REQUISITO:
Transcreva sem nenhuma alteração todas as linhas da listagem abaixo.
━━━━━━
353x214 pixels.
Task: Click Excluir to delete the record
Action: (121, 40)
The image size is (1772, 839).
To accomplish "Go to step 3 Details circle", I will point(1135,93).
━━━━━━
RESPOSTA ESCRITA:
353x214 pixels.
Task: Click Excluir to delete the record
Action: (121, 40)
The image size is (1772, 839).
To accomplish "Go to step 3 Details circle", I will point(1135,93).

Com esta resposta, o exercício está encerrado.